PROMPT
From the records below, extract only the lines running from the line with "За нас (12, 2458)" to the line with "[Follow us on Twitter] (282, 911)", both lines included, reproducing them exactly.

(Dataset entries)
★ ★ ★ ★ ★

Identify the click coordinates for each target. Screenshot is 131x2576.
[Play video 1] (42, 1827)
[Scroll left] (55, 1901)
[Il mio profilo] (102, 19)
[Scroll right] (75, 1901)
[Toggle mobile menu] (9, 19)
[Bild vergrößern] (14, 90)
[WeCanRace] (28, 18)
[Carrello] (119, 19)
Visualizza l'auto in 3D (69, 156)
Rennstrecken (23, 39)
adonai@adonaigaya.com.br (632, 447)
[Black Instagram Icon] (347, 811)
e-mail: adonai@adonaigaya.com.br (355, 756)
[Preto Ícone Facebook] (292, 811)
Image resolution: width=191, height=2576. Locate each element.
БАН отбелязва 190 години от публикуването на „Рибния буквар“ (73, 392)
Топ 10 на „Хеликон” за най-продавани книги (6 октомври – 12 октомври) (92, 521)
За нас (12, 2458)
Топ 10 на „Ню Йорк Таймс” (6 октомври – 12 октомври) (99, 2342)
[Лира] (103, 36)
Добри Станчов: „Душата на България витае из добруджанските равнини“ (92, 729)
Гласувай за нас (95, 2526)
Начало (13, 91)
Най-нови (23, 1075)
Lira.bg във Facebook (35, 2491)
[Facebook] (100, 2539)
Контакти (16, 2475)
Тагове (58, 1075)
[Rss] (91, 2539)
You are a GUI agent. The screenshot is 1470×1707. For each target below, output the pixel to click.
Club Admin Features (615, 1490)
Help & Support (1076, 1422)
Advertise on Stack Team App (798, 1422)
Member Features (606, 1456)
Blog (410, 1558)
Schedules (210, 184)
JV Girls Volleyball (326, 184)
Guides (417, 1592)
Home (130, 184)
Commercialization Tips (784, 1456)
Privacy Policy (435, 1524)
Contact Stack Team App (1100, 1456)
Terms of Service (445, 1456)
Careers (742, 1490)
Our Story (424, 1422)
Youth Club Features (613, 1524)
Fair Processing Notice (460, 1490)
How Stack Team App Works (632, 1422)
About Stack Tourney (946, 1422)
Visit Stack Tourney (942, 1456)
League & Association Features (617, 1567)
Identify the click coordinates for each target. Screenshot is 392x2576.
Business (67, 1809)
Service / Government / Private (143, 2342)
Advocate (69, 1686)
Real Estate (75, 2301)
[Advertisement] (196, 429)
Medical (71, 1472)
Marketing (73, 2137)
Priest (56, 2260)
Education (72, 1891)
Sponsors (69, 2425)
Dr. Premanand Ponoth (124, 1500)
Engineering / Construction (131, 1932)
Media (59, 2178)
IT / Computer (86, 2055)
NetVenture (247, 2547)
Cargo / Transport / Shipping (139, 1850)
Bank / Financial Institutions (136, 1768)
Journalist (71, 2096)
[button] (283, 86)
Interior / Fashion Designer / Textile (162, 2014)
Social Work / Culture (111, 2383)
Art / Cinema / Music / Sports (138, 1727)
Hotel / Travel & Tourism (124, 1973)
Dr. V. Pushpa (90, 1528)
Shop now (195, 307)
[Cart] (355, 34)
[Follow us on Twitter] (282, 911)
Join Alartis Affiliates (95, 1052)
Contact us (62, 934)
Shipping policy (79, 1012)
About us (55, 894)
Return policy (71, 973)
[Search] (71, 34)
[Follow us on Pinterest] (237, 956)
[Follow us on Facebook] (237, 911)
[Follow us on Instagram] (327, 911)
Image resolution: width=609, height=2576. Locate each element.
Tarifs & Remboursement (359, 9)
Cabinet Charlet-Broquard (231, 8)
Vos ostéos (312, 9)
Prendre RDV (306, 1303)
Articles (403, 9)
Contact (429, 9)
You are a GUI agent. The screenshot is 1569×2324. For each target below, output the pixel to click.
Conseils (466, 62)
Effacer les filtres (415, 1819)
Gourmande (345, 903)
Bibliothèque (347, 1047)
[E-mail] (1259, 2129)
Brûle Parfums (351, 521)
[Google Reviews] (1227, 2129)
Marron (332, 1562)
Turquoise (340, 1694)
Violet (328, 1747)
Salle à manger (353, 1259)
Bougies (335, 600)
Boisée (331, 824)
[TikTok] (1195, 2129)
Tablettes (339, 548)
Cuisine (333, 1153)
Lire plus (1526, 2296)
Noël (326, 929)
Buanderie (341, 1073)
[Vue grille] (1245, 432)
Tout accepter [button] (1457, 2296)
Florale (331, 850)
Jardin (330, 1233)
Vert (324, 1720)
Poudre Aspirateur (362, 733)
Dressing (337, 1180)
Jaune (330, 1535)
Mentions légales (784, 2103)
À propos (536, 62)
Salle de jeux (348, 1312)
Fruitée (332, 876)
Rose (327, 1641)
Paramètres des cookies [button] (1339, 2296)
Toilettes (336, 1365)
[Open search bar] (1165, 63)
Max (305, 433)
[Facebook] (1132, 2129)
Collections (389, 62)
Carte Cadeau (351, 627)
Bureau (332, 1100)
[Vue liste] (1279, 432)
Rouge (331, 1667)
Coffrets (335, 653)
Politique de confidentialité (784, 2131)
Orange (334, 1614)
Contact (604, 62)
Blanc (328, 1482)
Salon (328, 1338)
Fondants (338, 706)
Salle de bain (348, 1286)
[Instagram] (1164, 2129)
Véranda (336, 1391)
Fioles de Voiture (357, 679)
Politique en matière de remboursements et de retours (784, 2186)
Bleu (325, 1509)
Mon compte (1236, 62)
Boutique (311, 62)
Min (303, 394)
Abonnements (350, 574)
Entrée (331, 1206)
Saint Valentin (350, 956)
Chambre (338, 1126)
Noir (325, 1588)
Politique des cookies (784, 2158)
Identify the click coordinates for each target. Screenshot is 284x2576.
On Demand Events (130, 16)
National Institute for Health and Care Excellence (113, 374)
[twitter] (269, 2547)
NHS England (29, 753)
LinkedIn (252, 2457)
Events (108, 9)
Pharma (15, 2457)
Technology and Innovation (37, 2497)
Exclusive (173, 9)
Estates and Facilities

★ ★ ★ ★ ★

TASK RESPONSE
За нас (12, 2458)
Топ 10 на „Ню Йорк Таймс” (6 октомври – 12 октомври) (99, 2342)
[Лира] (103, 36)
Добри Станчов: „Душата на България витае из добруджанските равнини“ (92, 729)
Гласувай за нас (95, 2526)
Начало (13, 91)
Най-нови (23, 1075)
Lira.bg във Facebook (35, 2491)
[Facebook] (100, 2539)
Контакти (16, 2475)
Тагове (58, 1075)
[Rss] (91, 2539)
You are a GUI agent. The screenshot is 1470×1707. For each target below, output the pixel to click.
Club Admin Features (615, 1490)
Help & Support (1076, 1422)
Advertise on Stack Team App (798, 1422)
Member Features (606, 1456)
Blog (410, 1558)
Schedules (210, 184)
JV Girls Volleyball (326, 184)
Guides (417, 1592)
Home (130, 184)
Commercialization Tips (784, 1456)
Privacy Policy (435, 1524)
Contact Stack Team App (1100, 1456)
Terms of Service (445, 1456)
Careers (742, 1490)
Our Story (424, 1422)
Youth Club Features (613, 1524)
Fair Processing Notice (460, 1490)
How Stack Team App Works (632, 1422)
About Stack Tourney (946, 1422)
Visit Stack Tourney (942, 1456)
League & Association Features (617, 1567)
Identify the click coordinates for each target. Screenshot is 392x2576.
Business (67, 1809)
Service / Government / Private (143, 2342)
Advocate (69, 1686)
Real Estate (75, 2301)
[Advertisement] (196, 429)
Medical (71, 1472)
Marketing (73, 2137)
Priest (56, 2260)
Education (72, 1891)
Sponsors (69, 2425)
Dr. Premanand Ponoth (124, 1500)
Engineering / Construction (131, 1932)
Media (59, 2178)
IT / Computer (86, 2055)
NetVenture (247, 2547)
Cargo / Transport / Shipping (139, 1850)
Bank / Financial Institutions (136, 1768)
Journalist (71, 2096)
[button] (283, 86)
Interior / Fashion Designer / Textile (162, 2014)
Social Work / Culture (111, 2383)
Art / Cinema / Music / Sports (138, 1727)
Hotel / Travel & Tourism (124, 1973)
Dr. V. Pushpa (90, 1528)
Shop now (195, 307)
[Cart] (355, 34)
[Follow us on Twitter] (282, 911)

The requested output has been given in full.